Hi Jin,
I think the answer to #1 is complicated. I'm not sure what the difference in error would be between the two methods without doing a careful theoretical error analysis. Barring that, I think if you're really very curious about both methods, or suspect one might not be accurate enough for what you need, then you could just code both of them and plot results to see how the errors behave.

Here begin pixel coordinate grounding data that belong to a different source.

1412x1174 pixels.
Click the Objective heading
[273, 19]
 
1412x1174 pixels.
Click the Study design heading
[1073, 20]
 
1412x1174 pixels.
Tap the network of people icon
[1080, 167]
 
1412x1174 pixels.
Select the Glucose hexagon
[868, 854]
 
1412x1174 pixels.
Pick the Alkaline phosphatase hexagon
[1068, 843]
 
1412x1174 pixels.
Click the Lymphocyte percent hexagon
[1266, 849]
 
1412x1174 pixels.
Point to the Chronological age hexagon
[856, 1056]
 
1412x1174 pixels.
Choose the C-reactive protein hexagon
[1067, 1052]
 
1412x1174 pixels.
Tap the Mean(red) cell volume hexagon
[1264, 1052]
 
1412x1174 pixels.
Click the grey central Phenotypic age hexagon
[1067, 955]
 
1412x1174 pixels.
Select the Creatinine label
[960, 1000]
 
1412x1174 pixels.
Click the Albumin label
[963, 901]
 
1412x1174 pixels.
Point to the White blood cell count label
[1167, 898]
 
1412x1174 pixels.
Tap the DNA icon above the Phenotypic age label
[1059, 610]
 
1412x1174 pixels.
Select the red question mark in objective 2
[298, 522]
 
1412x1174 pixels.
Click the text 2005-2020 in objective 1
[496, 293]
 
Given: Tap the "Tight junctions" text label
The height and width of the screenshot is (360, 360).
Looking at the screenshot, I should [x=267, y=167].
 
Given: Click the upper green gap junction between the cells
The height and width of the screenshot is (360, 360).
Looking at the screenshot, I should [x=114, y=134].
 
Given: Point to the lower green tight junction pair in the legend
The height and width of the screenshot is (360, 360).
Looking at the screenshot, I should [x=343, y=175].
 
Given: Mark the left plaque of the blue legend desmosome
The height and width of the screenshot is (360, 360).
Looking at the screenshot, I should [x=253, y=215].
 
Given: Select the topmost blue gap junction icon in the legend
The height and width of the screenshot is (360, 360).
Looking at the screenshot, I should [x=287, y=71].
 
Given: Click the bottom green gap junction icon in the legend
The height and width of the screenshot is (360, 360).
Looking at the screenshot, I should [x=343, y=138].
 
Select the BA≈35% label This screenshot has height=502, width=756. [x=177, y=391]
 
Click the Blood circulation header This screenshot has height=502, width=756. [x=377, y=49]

Regarding BLAS parallelism, it's kind of complicated also. Sometimes we have seen speedups from letting the BLAS use multiple cores, but other times we've seen what you report, namely that it does a bad job and can even hurt speed. Basically this is a feature of your BLAS which is outside of ITensor and which we do not control. Also its effectiveness is highly dependent on the details of the algorithm you are doing, whether DMRG or another algorithm, and the sizes of the tensors, their block structure, etc. So again I think your best bet is just to adjust the settings as you have done and see what works best for your needs. Also you might get different results with a different BLAS implementation, such as MKL which is a very high quality BLAS code.
Best regards,
Miles
P.S. about the BLAS, you might want to write a simple test code which just multiplies two very large matrices, and run that with different OPENBLAS NUM THREADS settings to see what results you get. If it doesn't work for that, i.e. if it doesn't give a speedup even for rather large matrices, you might conclude that it's just not a very useful feature of your BLAS. On the other hand, if you do see a speedup, you should see what matrix sizes are needed to see it and compare to the typical sizes in your DMRG calculation. Perhaps it could help if you turn it on for a very large DMRG calculation in the last few sweeps.